Stored entries:

▽

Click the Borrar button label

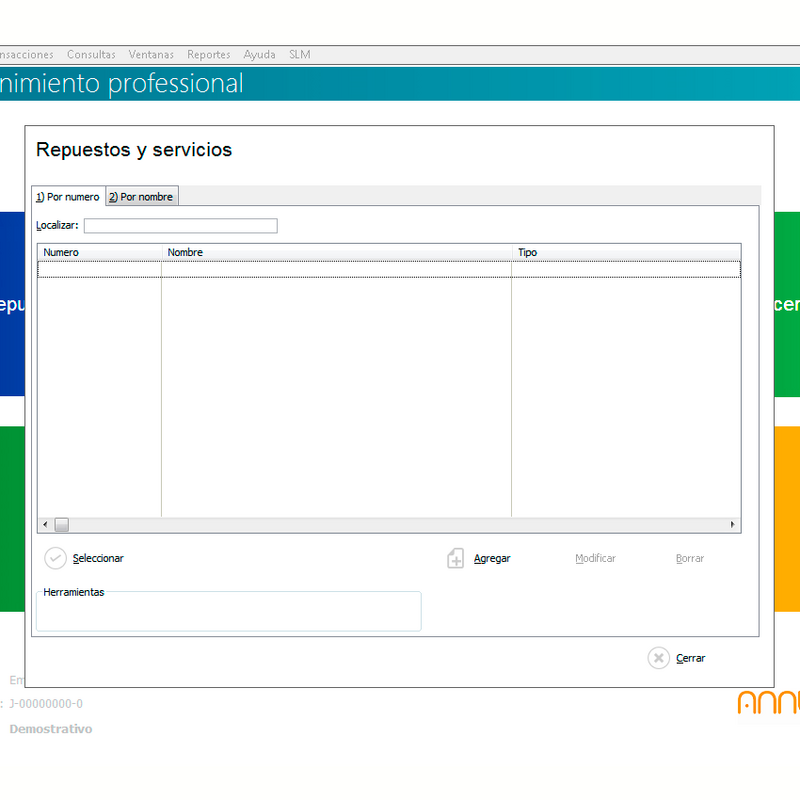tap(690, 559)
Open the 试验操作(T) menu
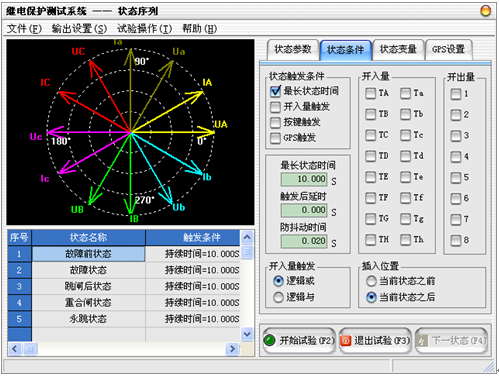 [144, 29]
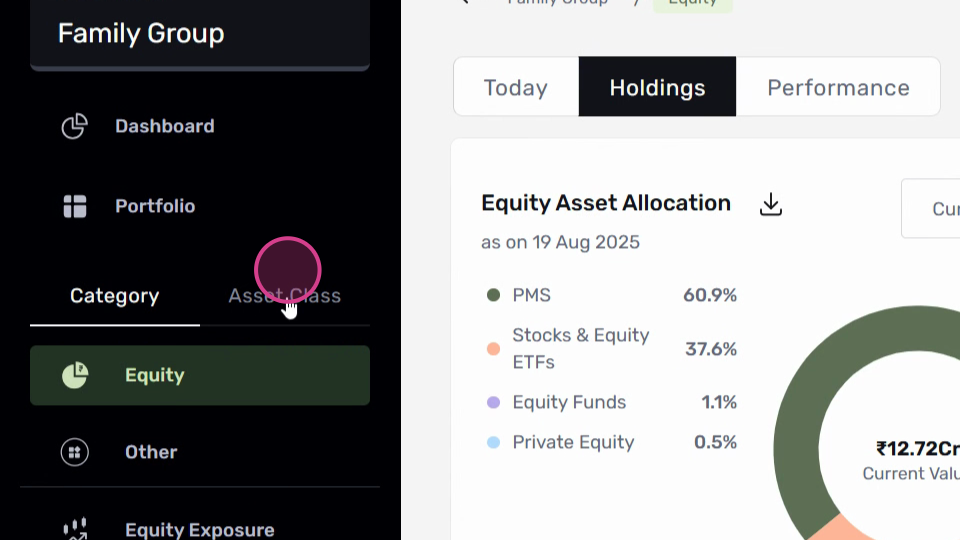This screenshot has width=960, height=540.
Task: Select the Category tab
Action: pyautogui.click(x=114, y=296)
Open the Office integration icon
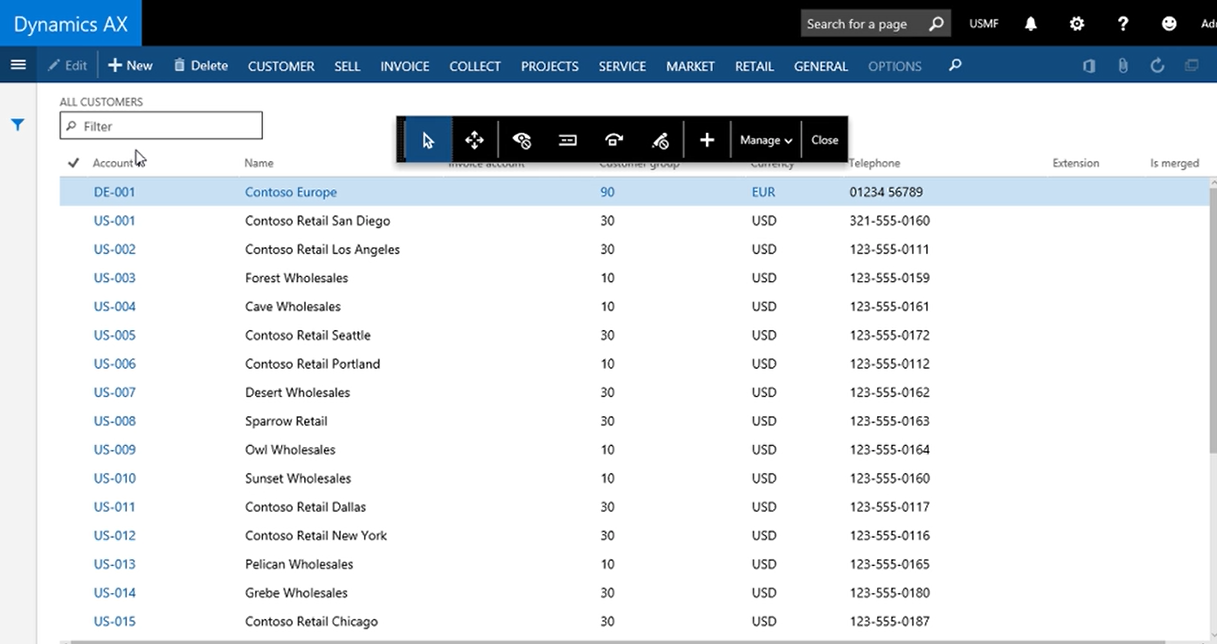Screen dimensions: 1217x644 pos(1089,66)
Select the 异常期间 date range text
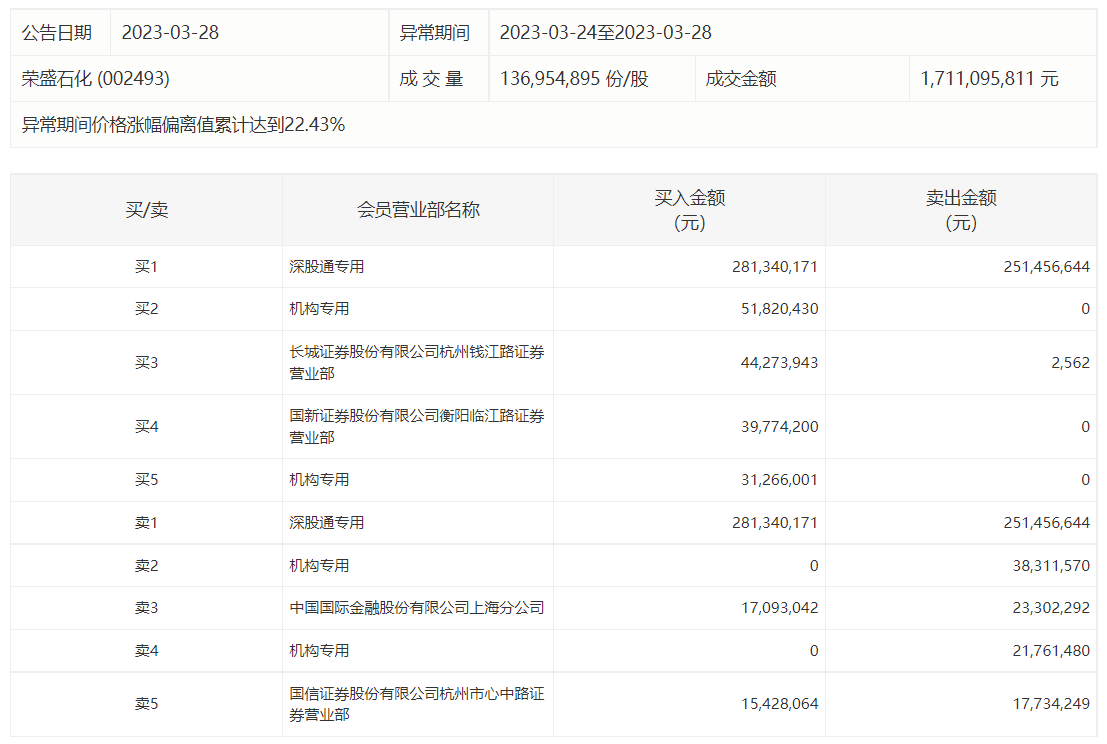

△

Prompt:
In the copy, include exactly the lines from the one with "Open the Office integration icon" through the final line of the data, both ends included, and no pictures.

Response below:
Open the Office integration icon
Screen dimensions: 1217x644 pos(1089,66)
Select the 异常期间 date range text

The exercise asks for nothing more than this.